▶ _Entries taken from a collection_:
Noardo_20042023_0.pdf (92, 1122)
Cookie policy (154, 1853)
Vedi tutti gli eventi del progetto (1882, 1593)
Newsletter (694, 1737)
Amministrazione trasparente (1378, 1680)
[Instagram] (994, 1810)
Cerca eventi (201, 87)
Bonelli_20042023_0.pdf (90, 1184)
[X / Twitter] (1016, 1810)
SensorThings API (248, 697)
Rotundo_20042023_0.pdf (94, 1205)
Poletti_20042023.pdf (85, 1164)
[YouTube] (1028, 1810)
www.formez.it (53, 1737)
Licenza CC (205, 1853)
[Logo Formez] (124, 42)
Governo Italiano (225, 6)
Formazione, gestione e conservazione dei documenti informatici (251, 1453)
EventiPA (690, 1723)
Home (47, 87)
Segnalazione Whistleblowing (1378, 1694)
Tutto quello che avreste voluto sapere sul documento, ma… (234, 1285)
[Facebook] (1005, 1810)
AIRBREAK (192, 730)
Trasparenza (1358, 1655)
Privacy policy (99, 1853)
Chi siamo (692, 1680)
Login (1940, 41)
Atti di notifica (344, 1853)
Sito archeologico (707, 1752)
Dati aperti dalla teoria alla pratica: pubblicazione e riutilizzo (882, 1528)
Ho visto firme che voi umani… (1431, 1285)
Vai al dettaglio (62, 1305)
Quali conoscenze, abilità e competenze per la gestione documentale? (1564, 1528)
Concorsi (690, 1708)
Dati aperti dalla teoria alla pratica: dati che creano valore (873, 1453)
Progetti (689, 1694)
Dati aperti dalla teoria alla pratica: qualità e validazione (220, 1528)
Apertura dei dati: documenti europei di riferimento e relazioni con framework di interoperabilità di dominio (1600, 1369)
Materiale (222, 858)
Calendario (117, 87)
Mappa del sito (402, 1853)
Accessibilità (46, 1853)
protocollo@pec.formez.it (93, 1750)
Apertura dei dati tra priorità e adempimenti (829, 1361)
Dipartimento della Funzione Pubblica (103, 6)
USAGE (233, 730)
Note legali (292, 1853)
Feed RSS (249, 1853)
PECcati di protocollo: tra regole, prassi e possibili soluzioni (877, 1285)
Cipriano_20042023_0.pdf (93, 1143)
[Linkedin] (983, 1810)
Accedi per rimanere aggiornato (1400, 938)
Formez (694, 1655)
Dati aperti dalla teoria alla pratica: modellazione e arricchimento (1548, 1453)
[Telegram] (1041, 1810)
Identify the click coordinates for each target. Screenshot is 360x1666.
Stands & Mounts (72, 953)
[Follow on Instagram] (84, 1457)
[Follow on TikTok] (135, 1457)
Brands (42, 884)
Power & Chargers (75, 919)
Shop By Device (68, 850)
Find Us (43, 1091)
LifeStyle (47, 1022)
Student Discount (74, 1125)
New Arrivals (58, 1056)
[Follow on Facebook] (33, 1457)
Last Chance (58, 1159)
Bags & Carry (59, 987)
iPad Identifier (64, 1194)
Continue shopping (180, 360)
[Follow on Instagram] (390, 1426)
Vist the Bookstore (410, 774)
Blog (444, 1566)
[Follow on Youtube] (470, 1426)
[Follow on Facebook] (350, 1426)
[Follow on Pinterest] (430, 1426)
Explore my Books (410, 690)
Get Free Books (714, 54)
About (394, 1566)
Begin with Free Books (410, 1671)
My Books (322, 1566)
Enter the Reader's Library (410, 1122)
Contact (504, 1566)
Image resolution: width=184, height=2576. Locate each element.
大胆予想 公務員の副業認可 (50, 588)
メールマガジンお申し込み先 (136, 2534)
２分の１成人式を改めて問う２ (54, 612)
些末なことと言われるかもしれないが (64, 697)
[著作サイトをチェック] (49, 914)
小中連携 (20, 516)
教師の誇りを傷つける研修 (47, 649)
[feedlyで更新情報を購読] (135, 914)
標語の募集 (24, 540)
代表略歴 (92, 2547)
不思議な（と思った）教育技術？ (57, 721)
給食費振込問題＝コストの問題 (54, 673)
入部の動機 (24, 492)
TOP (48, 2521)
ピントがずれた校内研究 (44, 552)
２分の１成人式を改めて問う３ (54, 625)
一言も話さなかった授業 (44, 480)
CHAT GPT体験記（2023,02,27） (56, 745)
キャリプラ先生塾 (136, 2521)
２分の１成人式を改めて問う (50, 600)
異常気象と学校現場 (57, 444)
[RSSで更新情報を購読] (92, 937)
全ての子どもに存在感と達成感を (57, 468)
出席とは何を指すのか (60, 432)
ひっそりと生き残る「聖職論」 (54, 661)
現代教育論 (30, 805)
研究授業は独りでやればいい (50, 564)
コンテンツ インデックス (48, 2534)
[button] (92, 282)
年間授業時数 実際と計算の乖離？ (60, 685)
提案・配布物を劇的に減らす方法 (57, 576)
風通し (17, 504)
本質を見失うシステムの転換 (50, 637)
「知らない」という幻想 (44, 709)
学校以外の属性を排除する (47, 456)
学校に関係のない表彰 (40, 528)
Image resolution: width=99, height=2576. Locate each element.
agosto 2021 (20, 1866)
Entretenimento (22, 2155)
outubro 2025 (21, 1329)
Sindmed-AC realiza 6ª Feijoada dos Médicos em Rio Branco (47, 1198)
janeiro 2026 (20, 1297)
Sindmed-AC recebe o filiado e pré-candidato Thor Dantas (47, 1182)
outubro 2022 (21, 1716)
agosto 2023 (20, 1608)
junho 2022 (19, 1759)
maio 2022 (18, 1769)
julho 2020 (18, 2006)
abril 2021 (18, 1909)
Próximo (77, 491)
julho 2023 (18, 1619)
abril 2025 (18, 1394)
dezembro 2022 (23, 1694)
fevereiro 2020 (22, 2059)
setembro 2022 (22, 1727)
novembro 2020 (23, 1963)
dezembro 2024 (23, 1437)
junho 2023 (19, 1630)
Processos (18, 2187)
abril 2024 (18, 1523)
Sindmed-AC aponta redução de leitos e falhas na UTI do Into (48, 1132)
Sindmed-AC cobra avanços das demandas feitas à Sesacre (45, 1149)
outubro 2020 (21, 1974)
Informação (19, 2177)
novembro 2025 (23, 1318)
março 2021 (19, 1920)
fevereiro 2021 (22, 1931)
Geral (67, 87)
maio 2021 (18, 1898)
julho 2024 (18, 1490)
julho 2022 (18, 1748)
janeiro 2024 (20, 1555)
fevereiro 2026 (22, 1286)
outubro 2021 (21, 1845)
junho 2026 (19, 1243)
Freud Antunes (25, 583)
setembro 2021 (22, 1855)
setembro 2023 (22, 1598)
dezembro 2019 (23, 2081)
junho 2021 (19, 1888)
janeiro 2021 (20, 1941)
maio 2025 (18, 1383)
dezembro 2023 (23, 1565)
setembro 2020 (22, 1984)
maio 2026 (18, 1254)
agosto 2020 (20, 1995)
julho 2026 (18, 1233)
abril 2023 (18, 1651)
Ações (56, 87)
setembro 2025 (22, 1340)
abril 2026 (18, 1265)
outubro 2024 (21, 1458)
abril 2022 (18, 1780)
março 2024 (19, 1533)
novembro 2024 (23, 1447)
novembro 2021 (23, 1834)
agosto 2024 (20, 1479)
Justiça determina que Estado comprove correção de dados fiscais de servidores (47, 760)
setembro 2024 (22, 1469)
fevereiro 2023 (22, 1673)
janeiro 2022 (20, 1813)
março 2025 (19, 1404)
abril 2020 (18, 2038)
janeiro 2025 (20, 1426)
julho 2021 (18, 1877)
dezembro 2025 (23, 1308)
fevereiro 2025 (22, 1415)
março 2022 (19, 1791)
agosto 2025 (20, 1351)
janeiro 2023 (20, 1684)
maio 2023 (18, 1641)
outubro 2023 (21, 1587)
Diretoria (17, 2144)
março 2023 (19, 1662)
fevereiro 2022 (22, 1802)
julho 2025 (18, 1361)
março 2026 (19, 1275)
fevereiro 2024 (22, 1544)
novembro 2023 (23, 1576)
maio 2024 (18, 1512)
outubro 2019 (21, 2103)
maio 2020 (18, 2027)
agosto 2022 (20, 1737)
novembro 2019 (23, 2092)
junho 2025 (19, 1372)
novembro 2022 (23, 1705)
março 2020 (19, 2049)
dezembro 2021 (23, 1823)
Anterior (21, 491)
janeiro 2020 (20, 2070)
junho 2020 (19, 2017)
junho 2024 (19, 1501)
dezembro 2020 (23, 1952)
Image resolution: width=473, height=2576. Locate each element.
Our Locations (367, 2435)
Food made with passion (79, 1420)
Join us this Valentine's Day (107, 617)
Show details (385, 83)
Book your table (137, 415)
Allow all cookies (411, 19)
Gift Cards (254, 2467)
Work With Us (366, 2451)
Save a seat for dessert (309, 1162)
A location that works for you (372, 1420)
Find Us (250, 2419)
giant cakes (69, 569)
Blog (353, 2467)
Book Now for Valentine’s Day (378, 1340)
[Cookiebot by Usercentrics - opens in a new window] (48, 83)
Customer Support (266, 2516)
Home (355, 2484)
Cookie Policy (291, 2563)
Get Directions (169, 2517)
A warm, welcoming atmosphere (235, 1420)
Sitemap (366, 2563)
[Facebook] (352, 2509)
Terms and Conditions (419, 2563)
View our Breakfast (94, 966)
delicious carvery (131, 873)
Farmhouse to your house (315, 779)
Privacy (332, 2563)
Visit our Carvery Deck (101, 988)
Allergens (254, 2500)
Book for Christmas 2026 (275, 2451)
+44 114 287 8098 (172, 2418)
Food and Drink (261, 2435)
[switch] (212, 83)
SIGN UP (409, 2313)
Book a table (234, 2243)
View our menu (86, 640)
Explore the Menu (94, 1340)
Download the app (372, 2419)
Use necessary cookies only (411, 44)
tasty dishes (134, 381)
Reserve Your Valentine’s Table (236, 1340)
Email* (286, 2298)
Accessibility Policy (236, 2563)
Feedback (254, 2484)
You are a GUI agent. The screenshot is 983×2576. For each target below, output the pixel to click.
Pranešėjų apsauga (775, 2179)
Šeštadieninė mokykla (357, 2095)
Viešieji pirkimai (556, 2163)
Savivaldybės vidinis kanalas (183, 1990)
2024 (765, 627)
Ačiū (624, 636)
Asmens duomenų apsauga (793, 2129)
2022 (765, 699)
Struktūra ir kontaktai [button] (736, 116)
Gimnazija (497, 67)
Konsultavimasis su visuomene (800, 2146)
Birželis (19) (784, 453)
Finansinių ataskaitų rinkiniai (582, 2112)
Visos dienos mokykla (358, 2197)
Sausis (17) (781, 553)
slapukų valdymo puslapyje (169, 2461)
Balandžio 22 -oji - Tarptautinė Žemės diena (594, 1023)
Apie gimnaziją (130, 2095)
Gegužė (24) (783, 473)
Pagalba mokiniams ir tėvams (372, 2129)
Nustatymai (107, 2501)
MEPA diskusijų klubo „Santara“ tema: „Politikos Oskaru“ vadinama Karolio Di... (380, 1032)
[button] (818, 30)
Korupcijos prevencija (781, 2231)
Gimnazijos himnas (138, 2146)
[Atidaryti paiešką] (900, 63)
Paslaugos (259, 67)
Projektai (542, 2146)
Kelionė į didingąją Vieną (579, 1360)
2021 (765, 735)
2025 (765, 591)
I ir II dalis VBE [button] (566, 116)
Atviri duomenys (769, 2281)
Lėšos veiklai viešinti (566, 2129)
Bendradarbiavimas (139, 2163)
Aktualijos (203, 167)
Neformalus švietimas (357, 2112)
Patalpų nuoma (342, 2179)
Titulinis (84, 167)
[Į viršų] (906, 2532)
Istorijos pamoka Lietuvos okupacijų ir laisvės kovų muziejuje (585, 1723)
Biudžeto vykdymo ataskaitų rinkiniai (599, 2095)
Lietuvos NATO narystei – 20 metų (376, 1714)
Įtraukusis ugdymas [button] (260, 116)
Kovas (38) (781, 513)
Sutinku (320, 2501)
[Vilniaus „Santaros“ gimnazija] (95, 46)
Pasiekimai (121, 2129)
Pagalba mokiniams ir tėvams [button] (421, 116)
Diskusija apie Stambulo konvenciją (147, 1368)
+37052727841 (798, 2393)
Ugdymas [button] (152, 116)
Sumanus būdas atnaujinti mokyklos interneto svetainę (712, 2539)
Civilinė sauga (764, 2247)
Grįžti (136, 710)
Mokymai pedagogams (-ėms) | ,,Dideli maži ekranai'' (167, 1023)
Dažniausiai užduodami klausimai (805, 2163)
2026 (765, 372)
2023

▶ _What is expected_:
Output the lines above between the one holding "Trasparenza (1358, 1655)" and the one holding "[Telegram] (1041, 1810)", inclusive, with nothing before or after them.

▶ _Task answer_:
Trasparenza (1358, 1655)
Privacy policy (99, 1853)
Chi siamo (692, 1680)
Login (1940, 41)
Atti di notifica (344, 1853)
Sito archeologico (707, 1752)
Dati aperti dalla teoria alla pratica: pubblicazione e riutilizzo (882, 1528)
Ho visto firme che voi umani… (1431, 1285)
Vai al dettaglio (62, 1305)
Quali conoscenze, abilità e competenze per la gestione documentale? (1564, 1528)
Concorsi (690, 1708)
Dati aperti dalla teoria alla pratica: dati che creano valore (873, 1453)
Progetti (689, 1694)
Dati aperti dalla teoria alla pratica: qualità e validazione (220, 1528)
Apertura dei dati: documenti europei di riferimento e relazioni con framework di interoperabilità di dominio (1600, 1369)
Materiale (222, 858)
Calendario (117, 87)
Mappa del sito (402, 1853)
Accessibilità (46, 1853)
protocollo@pec.formez.it (93, 1750)
Apertura dei dati tra priorità e adempimenti (829, 1361)
Dipartimento della Funzione Pubblica (103, 6)
USAGE (233, 730)
Note legali (292, 1853)
Feed RSS (249, 1853)
PECcati di protocollo: tra regole, prassi e possibili soluzioni (877, 1285)
Cipriano_20042023_0.pdf (93, 1143)
[Linkedin] (983, 1810)
Accedi per rimanere aggiornato (1400, 938)
Formez (694, 1655)
Dati aperti dalla teoria alla pratica: modellazione e arricchimento (1548, 1453)
[Telegram] (1041, 1810)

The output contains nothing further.